What to do —
• 1. Retype the stretch of the FFT node thread from "I have been" through "all of that?".
• 2. Answer these questions using the FFT node thread:
(a) What is the name of the input used to specify how many frequency bands the node analyzes?
(b) To get 512 bands, what is the smallest buffer size the original poster says must be set?
(c) What name does the reply suggest for an input that would set the output spread count directly?

Reading passage —
VL.Audio FFT

You all know this FFT node, and it has an input called “Buffer Size”, with which one can specify how many frequency bands should be analyzed.

grafik

I have been asking myself: Why is it an integer, although it will always just output a spread with a count to the power of 2? Also it needs to be always one value above the output count you want to have - for example, if I want 512 bands, I need to set the buffer size to at least 513. What is the logic behind all of that?

Would it be desireable to have the buffer size available as an enum with options 64, 128… up to let’s say 16384, and count it up internally by 1? Or is it neccessary to be able to go lower, higher or in between these numbers?

If this made sense, I could try myself on this with a PR, but would need an example on how to define enums, because IIRC this is only possible in C#, right?

This question is especially for people who have worked with the FFT node in the past. Would be nice to get some feedback about the use cases and if it made sense to switch to an enum with pre-defined block counts.

  • For the Fourier Transform, an input of n samples will yield an output of n/2 frequency bands (e.g. 512 samples → 256 frequency bands)
    • (reason for that is, that the algorithm will also output 256 negative frequencies that are a mirror of the frequencies that you are actually interested in. in total you actually get 512 bands, but put simply they are 2 times the same info (sorry, a deeper explanation would need much more space)).
  • Some info about the Fast Fourier Transform: This is a nice algorithm that calculates the Fourier Transform very efficiently (hence the ‘fast’ in the name). However, it requries
    • a sample count that is a power of 2. if this is not the case, the node will automagically fill up the samples to the next power of 2, which is why in this example you see the same output spread count of 512 for an input spread count of 513-1024.

so don’t worry about only getting half the frequencies when specifying a sample count with a power of 2 - that’s exactly how it’s meant to be used.

but i agree, instead of having and input called “Buffer Size” and having to know that the output spread will only contain half of the size’s values, we could also have an input called “Frequency Bin Count” where you specify the spreadcount for the output directly. and yes, then let’s have it as enum because it can by definition only have pow2 values. thoughts?

Entries shown —
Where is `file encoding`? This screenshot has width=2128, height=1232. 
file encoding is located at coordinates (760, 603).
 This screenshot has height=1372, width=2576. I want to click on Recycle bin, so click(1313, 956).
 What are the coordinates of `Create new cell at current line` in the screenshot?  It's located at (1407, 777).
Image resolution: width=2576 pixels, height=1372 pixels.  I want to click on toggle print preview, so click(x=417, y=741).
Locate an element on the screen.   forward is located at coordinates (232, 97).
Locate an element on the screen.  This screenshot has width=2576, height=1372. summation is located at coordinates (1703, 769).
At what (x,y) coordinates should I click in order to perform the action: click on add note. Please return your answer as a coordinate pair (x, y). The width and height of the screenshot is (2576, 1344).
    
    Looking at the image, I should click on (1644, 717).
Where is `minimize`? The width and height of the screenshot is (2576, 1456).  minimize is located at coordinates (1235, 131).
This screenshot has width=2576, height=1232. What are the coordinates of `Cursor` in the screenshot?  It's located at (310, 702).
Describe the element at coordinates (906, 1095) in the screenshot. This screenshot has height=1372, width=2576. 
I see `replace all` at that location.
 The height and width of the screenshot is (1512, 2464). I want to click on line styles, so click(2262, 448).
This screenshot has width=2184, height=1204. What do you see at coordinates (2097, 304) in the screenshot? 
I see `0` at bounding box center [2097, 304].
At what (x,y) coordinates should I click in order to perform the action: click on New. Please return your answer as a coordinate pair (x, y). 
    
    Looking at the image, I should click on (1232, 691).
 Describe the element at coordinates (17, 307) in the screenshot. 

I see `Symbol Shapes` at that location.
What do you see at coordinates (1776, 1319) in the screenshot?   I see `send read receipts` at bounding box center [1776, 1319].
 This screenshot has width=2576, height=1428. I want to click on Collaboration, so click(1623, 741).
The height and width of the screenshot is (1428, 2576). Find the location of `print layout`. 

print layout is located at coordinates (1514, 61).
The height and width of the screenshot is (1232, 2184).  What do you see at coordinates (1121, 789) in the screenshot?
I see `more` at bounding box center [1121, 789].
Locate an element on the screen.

Outputs in order —
• 1.
I have been asking myself: Why is it an integer, although it will always just output a spread with a count to the power of 2? Also it needs to be always one value above the output count you want to have - for example, if I want 512 bands, I need to set the buffer size to at least 513. What is the logic behind all of that?

• 2.
(a) Buffer Size
(b) 513
(c) Frequency Bin Count